Exercise inputs START

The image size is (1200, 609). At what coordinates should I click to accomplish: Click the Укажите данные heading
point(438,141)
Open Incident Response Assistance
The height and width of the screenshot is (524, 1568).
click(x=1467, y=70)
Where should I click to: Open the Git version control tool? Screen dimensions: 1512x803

Exercise inputs END
Exercise inputs START

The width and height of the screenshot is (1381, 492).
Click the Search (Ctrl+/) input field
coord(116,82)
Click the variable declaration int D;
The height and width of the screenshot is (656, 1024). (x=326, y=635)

Exercise inputs END

Your answer should be the exact lines above from the one with "The image size" through the one with "Where should I", both included, and nothing besides.

The image size is (1200, 609). At what coordinates should I click to accomplish: Click the Укажите данные heading
point(438,141)
Open Incident Response Assistance
The height and width of the screenshot is (524, 1568).
click(x=1467, y=70)
Where should I click to: Open the Git version control tool? Screen dimensions: 1512x803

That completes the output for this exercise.